Citation(2016) 17 SAL Ann Rev 155
AuthorCHOW Kok Fong LLB (Hons), BSc (Bldg) (Hons), MBA; FRICS; FCIArb; FCIS; FSIArb; FSProjM; Chartered Arbitrator; Chartered Quantity Surveyor; Senior Adjudicator. Christopher CHUAH LLB (Hons), DipSurv; FCIArb; FSIArb; FCIOB; Senior Adjudicator; Advocate and Solicitor, Supreme Court of Singapore. Mohan PILLAY LLB (Hons), LLM; FCIArb; FSIArb; Chartered Arbitrator; Senior Adjudicator; Advocate and Solicitor, Supreme Court of Singapore.

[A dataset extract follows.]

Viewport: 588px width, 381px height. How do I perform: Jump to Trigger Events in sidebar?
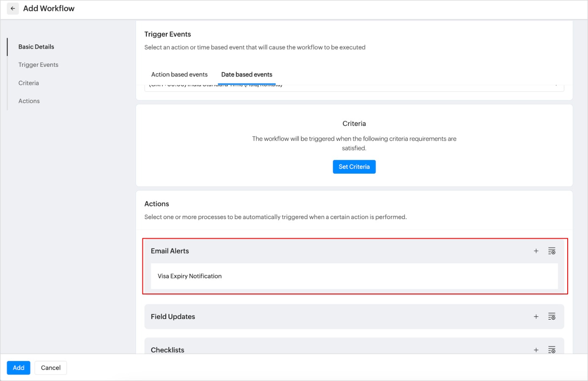(38, 65)
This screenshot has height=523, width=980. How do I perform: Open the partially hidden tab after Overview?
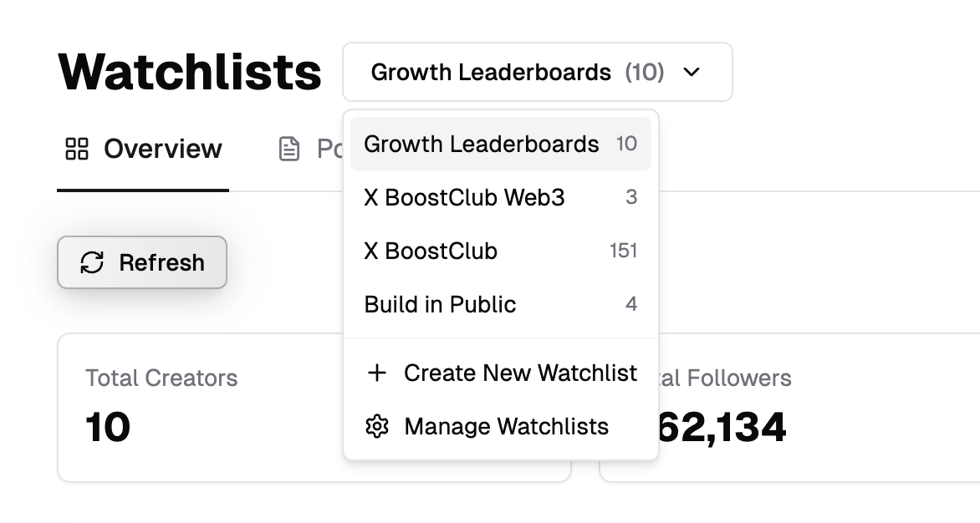(310, 150)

Published date01 December 2016
Date01 December 2016
Publication year2016
Battle of forms

7.1 Construction contracts are voluminous, a large part of which may consist of standard documents or provisions incorporated from other contracts and documents. The documentation process is often a hurried undertaking and the standard provisions and incorporated terms may not always be consistent with each other. More crucially, these terms may conflict with documents which are drafted specifically for the particular contractual situation. In 2016, the issue of how to resolve these conflicts surfaced before the Court of Appeal on two occasions.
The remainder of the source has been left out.